Figure 2 ∣. AML and subtype-specific chromatin loops.

a, Number of AML-specific loops by comparing with four CD34+ HSPC, using the Gaussian mixture model of Peakachu (FDR < 5%). 22 AML samples that have more than 100 million uniquely mapped reads and minimally 20 million long-range reads (>20Kb) were included for this analysis. b, APA plot for the AML 1021-specific loops vs. four HSPC controls. c, Subtype-specific loop analysis for AML samples.

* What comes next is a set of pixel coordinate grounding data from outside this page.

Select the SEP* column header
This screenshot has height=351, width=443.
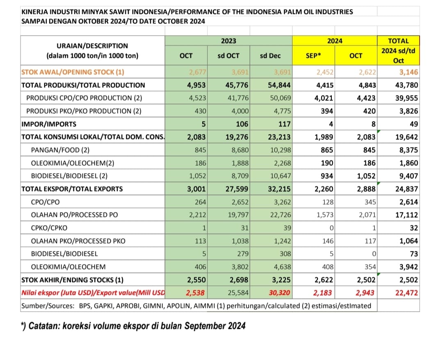pyautogui.click(x=314, y=56)
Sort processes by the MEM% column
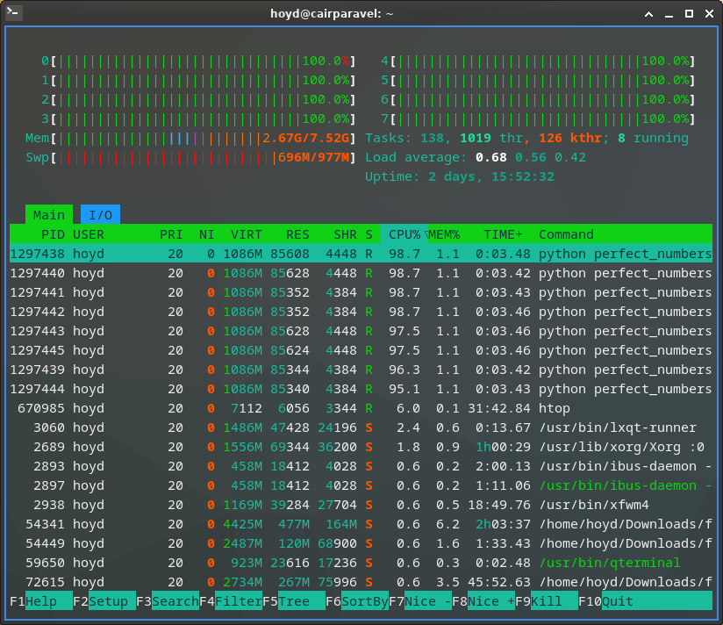Viewport: 723px width, 625px height. click(446, 234)
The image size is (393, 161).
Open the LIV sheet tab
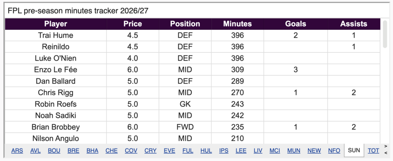coord(258,151)
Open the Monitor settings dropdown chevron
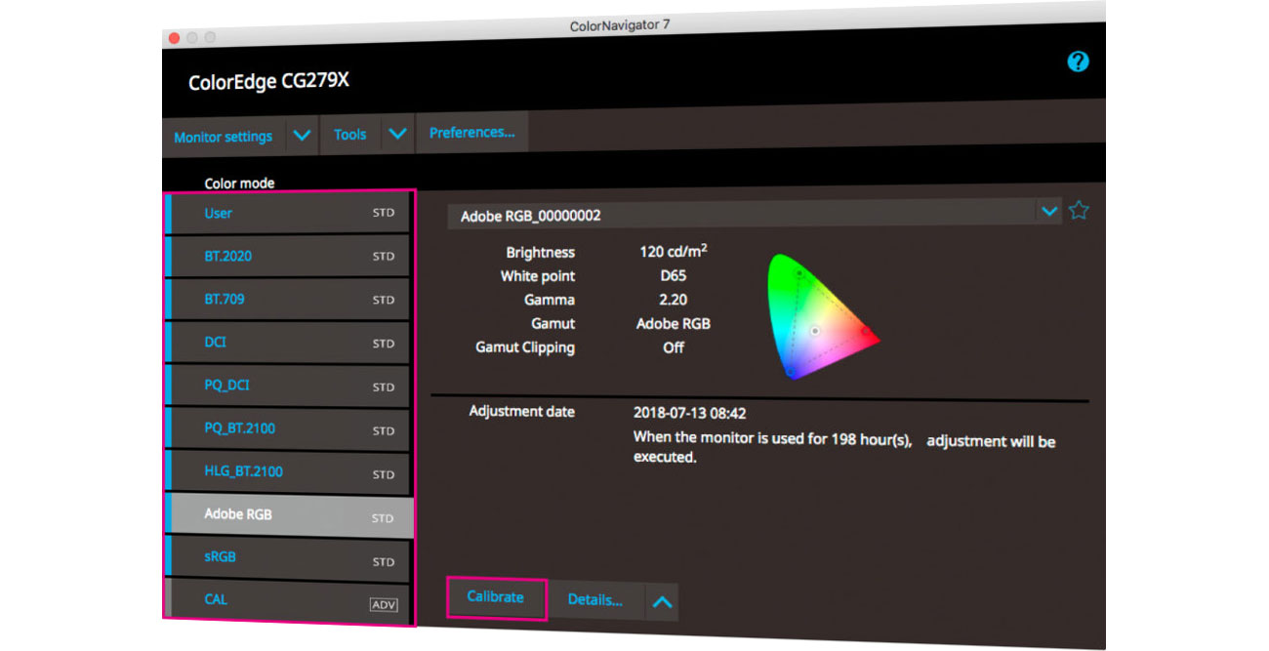Screen dimensions: 1269x651 click(302, 135)
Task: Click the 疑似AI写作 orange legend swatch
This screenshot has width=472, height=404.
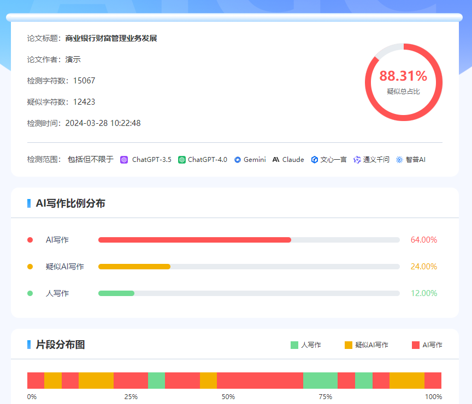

Each row is a loop and the values are the loop probabilities from Peakachu. d, From top to bottom, genome browser tracks for RNA-seq, ATAC-seq, and CUT&Tag for H3K27ac, H3K27me3, and CTCF. The purple arc marks the loop anchors, which link the MYCN promoter to distal enhancers in samples with TET2 and CEBA mutations. e, Differential expression analysis for genes in recurrent AML-specific loops vs. HSPC. P value by two-tailed t-test. f, Heatmap of H3K27ac and H3K27me3 peaks in the anchors of AML-specific loops (AML 168 vs. HSPC). g, P-E, promoter-enhancer loops; P-P, promoter-promoter loops; P-S, promoter-silencer loops. Enhancer and silencer annotations were based on H3K27ac and H3K27me3 signals. When enhancers and silencers are present in the same 10Kb loop anchor, the annotation was determined by the ratio of H3K27ac vs. H3K27me3 signals. Details in the method section. h, For each gene in a P-E or P-S loop anchor, AML samples were grouped into two categories: with the P-E/P-S loop, and without either P-E or P-S loop for this gene. Then the average gene expression (TPM) within each category was calculated. P value calculated by two-sided Kruskal-Wallis H-test. Upper: n=4,948 genes. Lower: n=1,508 genes. Box plot: middle line denotes median, top/bottom of boxes denotes first/third quartiles and whiskers extend to 1.5 times the interquartile range of the first and third quartile.